TASK MATERIAL START

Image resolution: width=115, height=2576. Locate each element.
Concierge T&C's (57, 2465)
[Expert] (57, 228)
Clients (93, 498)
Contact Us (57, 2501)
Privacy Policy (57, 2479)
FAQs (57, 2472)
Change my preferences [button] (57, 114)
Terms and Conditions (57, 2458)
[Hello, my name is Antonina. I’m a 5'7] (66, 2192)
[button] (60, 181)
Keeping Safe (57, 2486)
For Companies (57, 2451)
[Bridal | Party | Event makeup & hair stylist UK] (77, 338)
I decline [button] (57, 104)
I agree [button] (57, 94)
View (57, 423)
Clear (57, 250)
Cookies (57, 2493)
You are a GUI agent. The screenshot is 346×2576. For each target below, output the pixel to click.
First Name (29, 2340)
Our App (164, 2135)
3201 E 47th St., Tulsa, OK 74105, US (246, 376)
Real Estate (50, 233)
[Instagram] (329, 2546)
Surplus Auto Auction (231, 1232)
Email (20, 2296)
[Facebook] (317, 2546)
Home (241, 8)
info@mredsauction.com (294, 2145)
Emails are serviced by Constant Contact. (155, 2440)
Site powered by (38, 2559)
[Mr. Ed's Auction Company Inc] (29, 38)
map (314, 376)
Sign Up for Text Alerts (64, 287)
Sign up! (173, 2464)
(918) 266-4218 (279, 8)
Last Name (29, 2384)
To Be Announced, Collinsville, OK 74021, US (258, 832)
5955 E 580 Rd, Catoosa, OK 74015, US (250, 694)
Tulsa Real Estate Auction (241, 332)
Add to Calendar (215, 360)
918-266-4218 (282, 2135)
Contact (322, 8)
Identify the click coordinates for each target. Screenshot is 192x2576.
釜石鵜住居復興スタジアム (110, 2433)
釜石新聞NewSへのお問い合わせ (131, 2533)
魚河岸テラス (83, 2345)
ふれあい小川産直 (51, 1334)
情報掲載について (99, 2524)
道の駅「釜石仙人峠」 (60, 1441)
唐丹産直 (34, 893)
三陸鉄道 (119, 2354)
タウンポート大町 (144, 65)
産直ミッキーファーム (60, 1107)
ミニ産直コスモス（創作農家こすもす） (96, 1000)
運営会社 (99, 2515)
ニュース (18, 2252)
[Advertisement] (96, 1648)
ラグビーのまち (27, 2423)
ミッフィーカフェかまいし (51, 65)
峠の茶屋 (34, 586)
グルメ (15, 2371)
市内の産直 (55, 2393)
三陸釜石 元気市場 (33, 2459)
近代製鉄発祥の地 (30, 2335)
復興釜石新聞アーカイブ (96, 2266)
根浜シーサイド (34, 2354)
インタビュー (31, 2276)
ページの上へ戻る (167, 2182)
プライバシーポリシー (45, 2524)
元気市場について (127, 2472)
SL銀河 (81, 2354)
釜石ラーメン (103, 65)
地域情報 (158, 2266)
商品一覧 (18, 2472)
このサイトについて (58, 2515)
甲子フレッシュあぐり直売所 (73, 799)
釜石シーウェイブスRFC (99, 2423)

TASK MATERIAL END

WHAT THE EXERCISE ASKS:
Nothing but the lines from the one that contains "ふれあい小川産直 (51, 1334)" through the last line of the entries should appear in your reply, each repeated exactly.

OUTPUT OF THE EXERCISE:
ふれあい小川産直 (51, 1334)
情報掲載について (99, 2524)
道の駅「釜石仙人峠」 (60, 1441)
唐丹産直 (34, 893)
三陸鉄道 (119, 2354)
タウンポート大町 (144, 65)
産直ミッキーファーム (60, 1107)
ミニ産直コスモス（創作農家こすもす） (96, 1000)
運営会社 (99, 2515)
ニュース (18, 2252)
[Advertisement] (96, 1648)
ラグビーのまち (27, 2423)
ミッフィーカフェかまいし (51, 65)
峠の茶屋 (34, 586)
グルメ (15, 2371)
市内の産直 (55, 2393)
三陸釜石 元気市場 (33, 2459)
近代製鉄発祥の地 (30, 2335)
復興釜石新聞アーカイブ (96, 2266)
根浜シーサイド (34, 2354)
インタビュー (31, 2276)
ページの上へ戻る (167, 2182)
プライバシーポリシー (45, 2524)
元気市場について (127, 2472)
SL銀河 (81, 2354)
釜石ラーメン (103, 65)
地域情報 (158, 2266)
商品一覧 (18, 2472)
このサイトについて (58, 2515)
甲子フレッシュあぐり直売所 (73, 799)
釜石シーウェイブスRFC (99, 2423)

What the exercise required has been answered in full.